Quid des déçus ? Des déçus qui risquent de l’être d’autant plus que certains ont évoqué la possibilité de voir les prêts hypothécaires être impactés négativement en guise de compensation… Récemment, Pierre Wunsch, le gouverneur de la Banque nationale, a d’ailleurs exprimé, sur les plateaux de la VRT, sa préoccupation à propos des risques d’une concurrence accrue. Les banques sortent à peine d’une longue période de taux d’intérêt très bas, qui s’est également répercutée sur les prêts hypothécaires. “Il existe désormais une concurrence entre les banques, peut-être même trop, a déclaré notre grand argentier. Les banques ont à leur bilan des prêts hypothécaires à 1,5% pendant 20 ans. Elles ne peuvent donc pas donner à tout le monde un intérêt de 3,8% sur un compte à terme.”

Alors, les crédits hypothécaires vont-ils devenir plus chers à cause de la bataille pour l’argent du bon d’État ? Seule certitude : les banques belges voient la rentabilité des prêts hypothécaires chuter sous l’effet d’une concurrence féroce et de taux fixes bas. Lors de la présentation des résultats de BNP Paribas Fortis, son CEO, Michael Anseeuw, a révélé que les marges de la banque sur ces crédits avaient chuté de 70%. Une pression sur les marges qui s’est bien évidemment encore accentuée avec la chasse aux 22 milliards d’euros partis vers le bon d’État l’an dernier, en augmentant fortement la rémunération des produits d’épargne pour séduire les clients.

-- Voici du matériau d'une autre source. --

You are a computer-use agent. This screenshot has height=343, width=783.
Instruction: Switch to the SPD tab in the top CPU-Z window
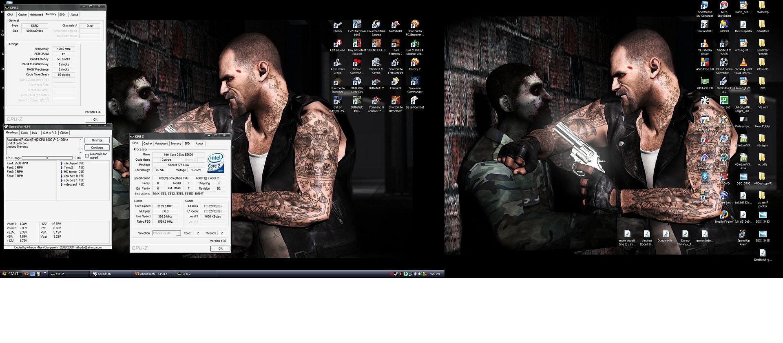pyautogui.click(x=62, y=15)
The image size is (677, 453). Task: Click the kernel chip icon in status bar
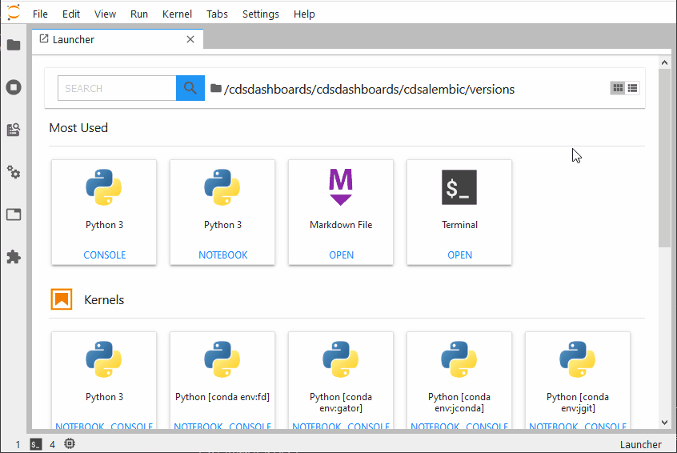pos(70,443)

Reste que ces prêts hypothécaires devenus moins lucratifs sont, comme on l’a dit, compensés par d’autres types de crédits ou d’autres produits dont les marges restent confortables.

Car comme le précise Eric Dor, “la stratégie de moyen et long terme des banques était avant tout de récupérer cet argent de leurs clients afin d’être en mesure de leur proposer ultérieurement, d’ici un an par exemple, des placements sur lesquels elles peuvent dégager des commissions ou de bonnes marges.”

382 millions d’euros = la somme récoltée par le dernier bon d’État à un an.